We think we know our parents, but we’re always mistaken, to some degree. We think we know novelists from the stories they tell, but we’re wrong about that, too.

In “Between Them,” Richard Ford, author of “The Sportswriter,” “Independence Day,” “Canada” and “Let Me Be Frank with You,” examines the lives of his long-deceased parents, finding within their stories moments of vital clarity and lingering mystery. In presenting his first major work of nonfiction, the Pulitzer Prize-winning Boothbay writer also reveals much about his own interior life, sharing his views on the joys and pitfalls of memory.

Ford writes, “To write a memoir and consider the importance of another human being is to try to credit what might otherwise go unremarked — partly by acknowledging the mysteries that lie within us all, by identifying within those mysteries, virtues.”

- _Set of tasks_
1) Reproduce, word for word, the section of the review that begins with the words containing "We think we know our" and ends with "pitfalls of memory.".
2) List every book by Richard Ford that the review names as one he previously authored.

- _Material_
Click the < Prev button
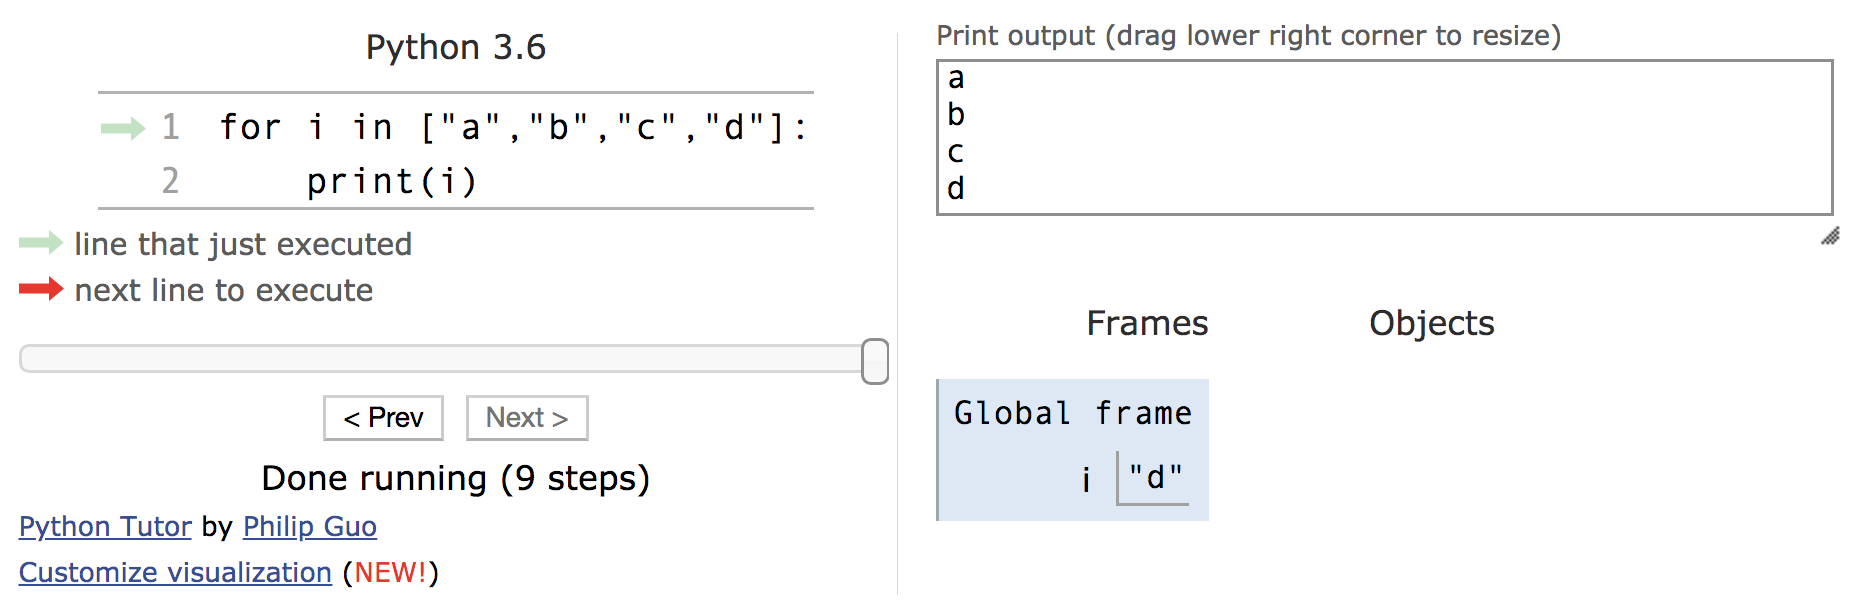1851x605 pixels. click(x=383, y=418)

- _Answers below_
1)
We think we know our parents, but we’re always mistaken, to some degree. We think we know novelists from the stories they tell, but we’re wrong about that, too.

In “Between Them,” Richard Ford, author of “The Sportswriter,” “Independence Day,” “Canada” and “Let Me Be Frank with You,” examines the lives of his long-deceased parents, finding within their stories moments of vital clarity and lingering mystery. In presenting his first major work of nonfiction, the Pulitzer Prize-winning Boothbay writer also reveals much about his own interior life, sharing his views on the joys and pitfalls of memory.

2) "The Sportswriter," "Independence Day," "Canada," and "Let Me Be Frank with You."